_PROBLEM:_ A word-for-word transcription of all the data is required.

_SOURCE MATERIAL:_
************

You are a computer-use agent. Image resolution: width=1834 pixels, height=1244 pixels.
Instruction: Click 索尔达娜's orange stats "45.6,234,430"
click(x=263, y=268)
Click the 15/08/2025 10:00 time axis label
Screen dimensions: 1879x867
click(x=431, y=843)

************

_ANSWER TO THIS TASK:_
You are a computer-use agent. Image resolution: width=1834 pixels, height=1244 pixels.
Instruction: Click 索尔达娜's orange stats "45.6,234,430"
click(x=263, y=268)
Click the 15/08/2025 10:00 time axis label
Screen dimensions: 1879x867
click(x=431, y=843)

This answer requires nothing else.